··· Exercise data ···

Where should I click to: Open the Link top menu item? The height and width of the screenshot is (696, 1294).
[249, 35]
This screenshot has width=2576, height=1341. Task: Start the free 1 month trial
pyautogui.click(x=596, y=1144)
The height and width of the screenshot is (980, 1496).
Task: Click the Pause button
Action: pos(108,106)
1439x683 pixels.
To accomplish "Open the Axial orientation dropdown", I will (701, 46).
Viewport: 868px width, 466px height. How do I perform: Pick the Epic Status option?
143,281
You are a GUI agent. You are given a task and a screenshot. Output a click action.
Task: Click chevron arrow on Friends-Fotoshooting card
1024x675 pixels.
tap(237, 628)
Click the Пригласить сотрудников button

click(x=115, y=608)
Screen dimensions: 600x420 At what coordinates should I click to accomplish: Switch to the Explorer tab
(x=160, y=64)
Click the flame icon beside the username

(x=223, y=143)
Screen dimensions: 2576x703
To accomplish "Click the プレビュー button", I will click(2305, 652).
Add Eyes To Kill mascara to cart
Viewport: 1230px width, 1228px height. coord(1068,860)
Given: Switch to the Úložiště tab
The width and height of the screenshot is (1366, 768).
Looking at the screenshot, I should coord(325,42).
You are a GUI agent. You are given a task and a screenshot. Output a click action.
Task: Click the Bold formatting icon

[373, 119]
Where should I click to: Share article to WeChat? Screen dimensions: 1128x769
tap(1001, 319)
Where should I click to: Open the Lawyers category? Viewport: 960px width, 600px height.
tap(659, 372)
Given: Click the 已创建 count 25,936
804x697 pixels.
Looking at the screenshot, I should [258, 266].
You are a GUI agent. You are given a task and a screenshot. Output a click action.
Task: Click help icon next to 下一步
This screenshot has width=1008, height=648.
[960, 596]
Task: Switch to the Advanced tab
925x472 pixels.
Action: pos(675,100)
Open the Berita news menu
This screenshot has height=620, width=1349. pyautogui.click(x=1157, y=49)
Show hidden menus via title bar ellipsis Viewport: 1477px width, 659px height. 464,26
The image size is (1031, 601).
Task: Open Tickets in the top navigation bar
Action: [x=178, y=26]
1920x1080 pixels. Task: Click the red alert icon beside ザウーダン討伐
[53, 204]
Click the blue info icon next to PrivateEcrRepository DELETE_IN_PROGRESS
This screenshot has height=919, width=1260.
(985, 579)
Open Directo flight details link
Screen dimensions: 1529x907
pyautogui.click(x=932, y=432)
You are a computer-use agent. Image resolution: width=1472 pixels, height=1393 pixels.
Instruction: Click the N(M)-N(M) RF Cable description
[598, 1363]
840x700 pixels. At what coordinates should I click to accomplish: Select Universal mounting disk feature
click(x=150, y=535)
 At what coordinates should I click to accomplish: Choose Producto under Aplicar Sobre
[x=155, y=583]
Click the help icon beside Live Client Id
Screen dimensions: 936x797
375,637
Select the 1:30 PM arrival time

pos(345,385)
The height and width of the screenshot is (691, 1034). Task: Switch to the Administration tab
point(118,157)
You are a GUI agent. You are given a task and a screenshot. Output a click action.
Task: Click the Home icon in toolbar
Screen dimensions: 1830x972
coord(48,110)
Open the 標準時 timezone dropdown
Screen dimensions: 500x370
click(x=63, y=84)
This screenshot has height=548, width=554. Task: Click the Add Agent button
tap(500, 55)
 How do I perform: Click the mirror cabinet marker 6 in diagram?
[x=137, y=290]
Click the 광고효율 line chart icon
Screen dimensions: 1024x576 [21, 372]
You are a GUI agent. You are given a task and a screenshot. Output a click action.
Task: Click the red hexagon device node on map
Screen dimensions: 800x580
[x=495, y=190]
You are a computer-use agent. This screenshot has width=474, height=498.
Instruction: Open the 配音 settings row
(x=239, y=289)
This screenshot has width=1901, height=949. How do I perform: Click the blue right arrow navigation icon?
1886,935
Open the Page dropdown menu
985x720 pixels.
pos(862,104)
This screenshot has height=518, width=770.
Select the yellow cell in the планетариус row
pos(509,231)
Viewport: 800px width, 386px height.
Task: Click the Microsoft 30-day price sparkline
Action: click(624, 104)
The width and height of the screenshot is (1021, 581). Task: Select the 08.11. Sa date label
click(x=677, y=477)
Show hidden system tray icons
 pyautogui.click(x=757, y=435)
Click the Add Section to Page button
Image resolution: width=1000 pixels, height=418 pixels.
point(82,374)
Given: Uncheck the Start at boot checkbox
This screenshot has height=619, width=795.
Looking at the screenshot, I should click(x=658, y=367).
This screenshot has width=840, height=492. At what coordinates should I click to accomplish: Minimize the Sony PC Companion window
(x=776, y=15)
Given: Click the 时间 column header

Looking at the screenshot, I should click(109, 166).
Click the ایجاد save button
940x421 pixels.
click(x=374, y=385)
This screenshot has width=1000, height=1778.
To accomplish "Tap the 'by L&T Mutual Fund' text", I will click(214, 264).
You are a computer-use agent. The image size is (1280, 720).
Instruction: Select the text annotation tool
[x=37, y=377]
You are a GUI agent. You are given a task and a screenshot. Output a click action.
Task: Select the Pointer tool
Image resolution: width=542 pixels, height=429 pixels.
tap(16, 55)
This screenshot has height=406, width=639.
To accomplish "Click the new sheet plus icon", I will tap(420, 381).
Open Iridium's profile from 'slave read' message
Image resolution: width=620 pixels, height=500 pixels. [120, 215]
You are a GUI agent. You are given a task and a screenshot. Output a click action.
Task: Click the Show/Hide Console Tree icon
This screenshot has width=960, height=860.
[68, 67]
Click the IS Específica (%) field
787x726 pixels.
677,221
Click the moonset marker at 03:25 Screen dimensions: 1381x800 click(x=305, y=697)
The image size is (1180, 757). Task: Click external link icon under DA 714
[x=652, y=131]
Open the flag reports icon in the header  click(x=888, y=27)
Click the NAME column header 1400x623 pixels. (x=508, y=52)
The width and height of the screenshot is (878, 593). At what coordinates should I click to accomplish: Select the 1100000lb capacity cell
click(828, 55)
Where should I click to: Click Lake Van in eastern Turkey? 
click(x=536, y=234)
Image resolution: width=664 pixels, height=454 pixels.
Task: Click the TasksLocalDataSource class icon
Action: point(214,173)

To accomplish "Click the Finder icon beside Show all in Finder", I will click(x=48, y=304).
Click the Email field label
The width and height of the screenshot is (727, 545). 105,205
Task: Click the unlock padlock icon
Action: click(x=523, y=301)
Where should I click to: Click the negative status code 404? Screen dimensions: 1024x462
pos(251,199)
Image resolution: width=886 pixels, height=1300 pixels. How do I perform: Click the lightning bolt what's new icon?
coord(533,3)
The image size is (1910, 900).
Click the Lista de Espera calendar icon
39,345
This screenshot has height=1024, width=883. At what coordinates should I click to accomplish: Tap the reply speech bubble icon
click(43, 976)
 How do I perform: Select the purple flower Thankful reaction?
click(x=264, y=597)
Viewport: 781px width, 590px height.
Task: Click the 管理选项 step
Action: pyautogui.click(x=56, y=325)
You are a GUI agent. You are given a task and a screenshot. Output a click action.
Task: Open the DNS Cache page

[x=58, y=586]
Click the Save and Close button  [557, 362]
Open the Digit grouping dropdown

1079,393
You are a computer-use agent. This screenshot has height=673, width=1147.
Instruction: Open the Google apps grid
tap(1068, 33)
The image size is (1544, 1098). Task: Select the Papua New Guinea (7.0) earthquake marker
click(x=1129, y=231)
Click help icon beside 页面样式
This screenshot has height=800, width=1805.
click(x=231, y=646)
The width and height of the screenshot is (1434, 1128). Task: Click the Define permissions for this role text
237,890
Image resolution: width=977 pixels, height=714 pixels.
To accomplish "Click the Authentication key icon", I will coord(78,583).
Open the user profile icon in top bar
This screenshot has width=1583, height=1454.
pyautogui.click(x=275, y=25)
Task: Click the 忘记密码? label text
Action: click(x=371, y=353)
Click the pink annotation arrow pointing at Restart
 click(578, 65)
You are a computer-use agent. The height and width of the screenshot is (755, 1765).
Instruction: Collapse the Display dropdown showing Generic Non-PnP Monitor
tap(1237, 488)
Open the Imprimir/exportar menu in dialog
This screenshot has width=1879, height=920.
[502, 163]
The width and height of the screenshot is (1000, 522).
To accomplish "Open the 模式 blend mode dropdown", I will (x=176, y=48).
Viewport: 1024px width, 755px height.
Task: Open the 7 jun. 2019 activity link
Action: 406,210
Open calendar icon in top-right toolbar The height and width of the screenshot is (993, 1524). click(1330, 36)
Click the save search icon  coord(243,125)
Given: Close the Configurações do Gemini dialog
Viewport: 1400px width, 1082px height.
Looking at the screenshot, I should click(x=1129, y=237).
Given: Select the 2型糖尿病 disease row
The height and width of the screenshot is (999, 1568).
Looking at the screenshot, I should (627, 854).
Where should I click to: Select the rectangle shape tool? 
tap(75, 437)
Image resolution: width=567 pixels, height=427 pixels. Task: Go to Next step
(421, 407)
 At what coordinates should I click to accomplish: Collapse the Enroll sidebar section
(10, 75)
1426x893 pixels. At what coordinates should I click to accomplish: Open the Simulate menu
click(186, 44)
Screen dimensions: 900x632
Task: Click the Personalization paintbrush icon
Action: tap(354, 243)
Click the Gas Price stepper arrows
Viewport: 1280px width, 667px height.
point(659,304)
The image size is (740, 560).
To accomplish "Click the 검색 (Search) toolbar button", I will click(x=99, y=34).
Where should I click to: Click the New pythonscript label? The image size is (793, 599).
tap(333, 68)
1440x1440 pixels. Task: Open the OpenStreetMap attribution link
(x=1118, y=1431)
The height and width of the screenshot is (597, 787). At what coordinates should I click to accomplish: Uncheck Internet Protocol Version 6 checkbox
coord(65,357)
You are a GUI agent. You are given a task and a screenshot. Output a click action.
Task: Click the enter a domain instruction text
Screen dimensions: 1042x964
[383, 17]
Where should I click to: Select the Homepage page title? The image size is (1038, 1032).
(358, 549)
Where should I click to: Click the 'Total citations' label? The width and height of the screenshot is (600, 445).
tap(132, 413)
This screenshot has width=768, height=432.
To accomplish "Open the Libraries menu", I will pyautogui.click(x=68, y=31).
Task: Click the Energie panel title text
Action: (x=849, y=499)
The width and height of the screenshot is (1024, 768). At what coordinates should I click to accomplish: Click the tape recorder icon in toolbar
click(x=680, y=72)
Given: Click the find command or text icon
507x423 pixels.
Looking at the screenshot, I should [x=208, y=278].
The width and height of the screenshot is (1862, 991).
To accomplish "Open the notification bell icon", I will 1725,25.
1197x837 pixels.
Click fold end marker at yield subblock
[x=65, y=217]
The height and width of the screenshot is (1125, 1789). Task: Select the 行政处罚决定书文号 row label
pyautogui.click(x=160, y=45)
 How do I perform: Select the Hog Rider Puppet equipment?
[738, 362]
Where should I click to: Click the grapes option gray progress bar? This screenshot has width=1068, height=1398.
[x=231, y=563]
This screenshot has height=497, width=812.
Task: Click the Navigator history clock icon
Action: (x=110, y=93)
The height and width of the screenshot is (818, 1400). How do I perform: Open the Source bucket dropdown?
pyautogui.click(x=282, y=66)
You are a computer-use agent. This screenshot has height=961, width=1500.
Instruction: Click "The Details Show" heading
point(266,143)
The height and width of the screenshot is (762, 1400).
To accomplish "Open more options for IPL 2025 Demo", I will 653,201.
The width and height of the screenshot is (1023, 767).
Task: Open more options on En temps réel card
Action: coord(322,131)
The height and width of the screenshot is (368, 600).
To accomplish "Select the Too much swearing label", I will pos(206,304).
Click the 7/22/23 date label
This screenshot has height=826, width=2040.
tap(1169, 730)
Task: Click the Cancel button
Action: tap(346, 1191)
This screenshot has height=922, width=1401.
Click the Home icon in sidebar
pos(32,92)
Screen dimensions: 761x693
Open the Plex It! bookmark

···

(Task objective)
Find and show each line of the listing with the word "Close".

(Output of the exercise)
Click the Save and Close button  [557, 362]
Given: Close the Configurações do Gemini dialog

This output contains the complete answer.